William Faulkner fue testigo de esta ensoñación que en muchos casos adquiere realidad por obra y gracia de carpinteros osados. No fue el primero. Tampoco el último. Dejó testimonio en el texto, incluido en “Mi experiencia en Hollywood’’, de su fugaz paso por la meca del cine, Hollywood. El autor de El sonido y la furia estuvo en la nómina del estudio MGM en los años treinta y cuarenta.
Hacia 1932 sorpresivamente Faulkner recibió una carta de su agente artístico en Hollywood, con un cheque adosado, que correspondía a la primera semana de trabajo. Le llamó la atención que no le hubieran enviado un contrato. Pensó que quizás se habría traspapelado, y que llegaría más tarde.
Nada de eso ocurrió. La semana siguiente recibió otra carta, con otro cheque semanal. Esta curiosa rutina comenzó en noviembre de 1932 y se extendió hasta mayo de 1933. Entonces sucedió algo inesperado. Llegó un telegrama del estudio MGM, dirigido a William Faulkner, Oxford, Mississippi. Le preguntaban que dónde se encontraba.
Este sureño cínico respondió que se encontraba en su casa, a dónde le habían enviado el telegrama. Entonces lo llamaron por teléfono y le exigieron que se trasladara en el primer avión a New Orleans, para que entrara en contacto con el director de cine Tod Browning, que ya había dirigido Drácula y la no menos asombrosa Freaks.
Al llegar buscó el hotel donde se alojaba el señor Browning, quien celebró su aparición finalmente y le pidió que descansara porque había que levantarse temprano la mañana siguiente.
Faulkner quería conocer la historia que iban a desarrollar. Browning le sugirió que buscara en una de las habitaciones al guionista, que conocía bien el argumento.
El guionista no deseaba conversar a esas horas y respondió: “Cuando haya usted escrito el diálogo, le hablaré del argumento’’. Faulkner decidió que era importante dormir y descansar. Quizás no era tan importante en ese momento saberlo todo, así que se metió en su habitación.
Al día siguiente lo esperaban en recepción para conducirlo a una lancha muy elegante. Todos, menos el guionista, se dirigieron a Grand Isle, a cien millas de la costa, donde rodarían la película. Llegaron con el tiempo para almorzar y regresar a tierra firme.
Así transcurrieron tres semanas. A veces Faulkner se acordaba del argumento y le preguntaba a Tod Browning qué noticias tenía. El realizador respondía más o menos lo mismo: “Deje de preocuparse. Usted descanse que mañana tenemos que levantarnos temprano’’.
Una de esas noches en que regresaban agotados de no hacer nada en Grand Isle, Faulkner llegó al hotel y recibió una llamada. Era Browning: le pedía que se acercara a su habitación.

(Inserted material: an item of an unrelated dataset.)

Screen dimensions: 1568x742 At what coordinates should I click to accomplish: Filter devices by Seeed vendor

Allí le enseño un telegrama: “Faulkner queda despedido. MGM, Studio’’.
Browning le quitó importancia. “No se preocupe. Ahora mismo llamó al estudio y obligo que lo reenganchen’’. En ese instante el botones trajo otro telegrama. “Browning queda despedido. MGM, Studio’’.
En ese momento Faulkner se dio cuenta que ya no había nada que hacer. Lo único que quedó en pie de ese proyecto fue el pueblo que construyeron en Grand Isle.

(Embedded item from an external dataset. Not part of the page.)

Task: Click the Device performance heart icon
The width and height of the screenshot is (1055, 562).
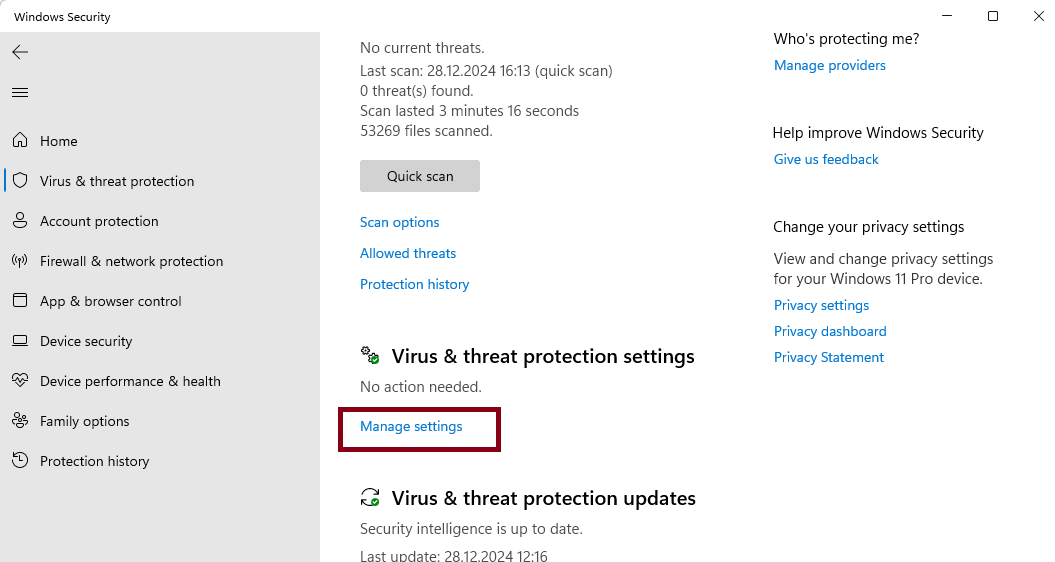Action: tap(20, 381)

Unos palafitos se extendían desde la costa hacia el mar. Era curioso porque al abrir cualquier puerta, uno corría el peligro de caerse al agua. Hubieran podido adquirir una población de verdad por la mitad del presupuesto, pero prefirieron construir uno de mentira.
Aunque la película nunca se filmó, el lugar se transformó en diversión para pescadores cajuns. Fueron llegando día tras día, con mujeres, hijos y abuelas, todos soportando sol en una canoas que eran unos troncos huecos.
Con el tiempo se transformó en un acontecimiento que nadie podía perderse. Era el pueblo que habían construido los blancos venidos de lejos, de una manera un tanto extravagante, que no servía para nada y que finalmente habían dejado abandonado. Quizás este sea uno de los tantos sinónimos del cine.